Caixa e BNDES apostam em fábrica de projetos para apoiar infraestrutura

22 de agosto de 2019 Off Por admin

O painel de Financiamentos e Garantias para Projetos de Infraestrutura do Abdib Fórum Infraestrutura Regional – Nordeste mostrou que o BNDES e a Caixa caminham na mesma linha, de virarem grandes linhas de produção para projetos de infraestrutura.

Pedro Bruno, representante do BNDES, lembrou que, apesar do Brasil ter hoje o maior programa de parcerias com a iniciativa privada no setor de infraestrutura do mundo, ele está muito aquém da necessidade de investimentos do país.

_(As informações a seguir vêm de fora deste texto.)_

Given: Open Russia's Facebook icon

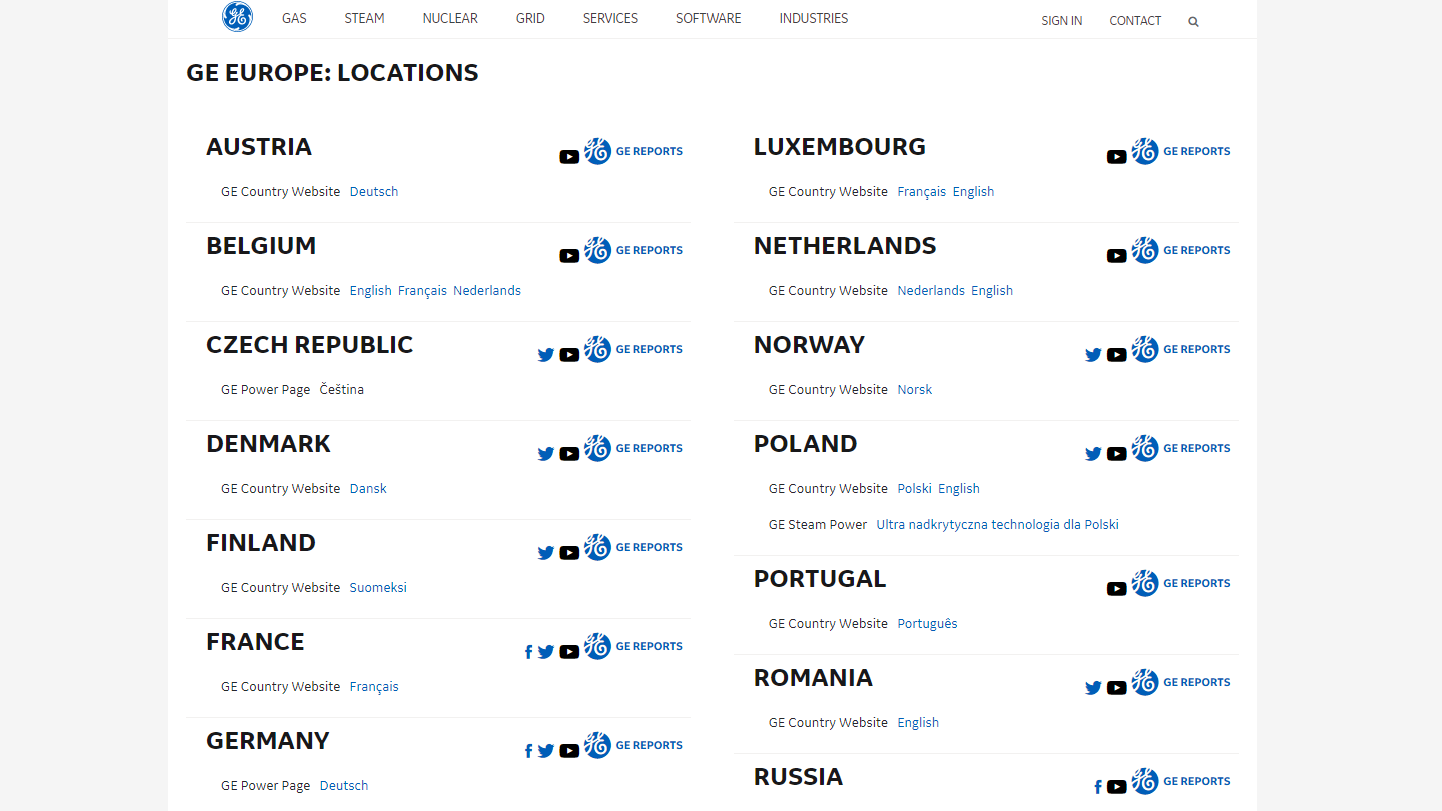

Para ele, que esteve no PPI nos últimos três anos, está claro que não faltam mais recursos para financiamento de projetos no Brasil e sim projetos de qualidade e com garantias adequadas. Segundo Bruno, é essencial que o Banco passe a se direcionar para apoiar a produção de projetos para que seja possível ter um fluxo que não pare a cada ciclo eleitoral.

Vladimir de Brito, representante da vice-presidência da Caixa para infraestrutura, afirmou que o banco tem 3,8 mil operações contratadas e que quer ampliar esse número. Por isso, montou uma estrutura com 2 mil engenheiros e 900 advogados numa superintendência específica para apoiar o desenvolvimento dos projetos dentro do FEP, fundo que apoia a contratação de projetos para estados e municípios.

Segundo ele, são 17 projetos já estruturados pelo banco nesse formato, que têm capacidade de investimentos de R$ 2 bilhões. Além da Caixa, outro banco que está se direcionando para a infraestrutura é o BNB (Banco do Nordeste) que, segundo seu diretor, José Expedito Santos, já tem R$ 13 bilhões financiados para o setor, com recursos do FNE (Fundo de Desenvolvimento do Nordeste).

O representante do New Development Bank, ou Banco dos Brics, Marcos Abicalil, afirmou que as linhas de financiamento do banco estão sendo estruturadas para financiar projetos públicos ou setor privado. Segundo ele, o formato do banco vai permitir soluções inovadoras de financiamento. Ele anunciou ainda que, a partir desse ano, o diretor do banco será um brasileiro e há previsão de, em 2020, o banco já vai poder financiar em moeda local.

Apesar do otimismo, os debatedores André Dabus, diretor da Marsh, e Renato Sucupira, sócio da BF Capital, lembraram das dificuldades que os agentes investidores ainda têm para obter financiamentos. Segundo Dabus, “a dor não é a fonte”, mas a garantia que os empreendedores têm que apresentar para receber os recursos.

Segundo ele, o modelo atual, com fiança bancária nas etapas iniciais, onera fortemente o projeto. Sucupira lembrou que tudo começa com a edição de um bom projeto e bom marco regulatório. Para ele, será essencial evoluir nas formas de financiamento para linhas que exijam menos garantias corporativas, visto que as empresas brasileiras estão com dificuldades em seus balanços.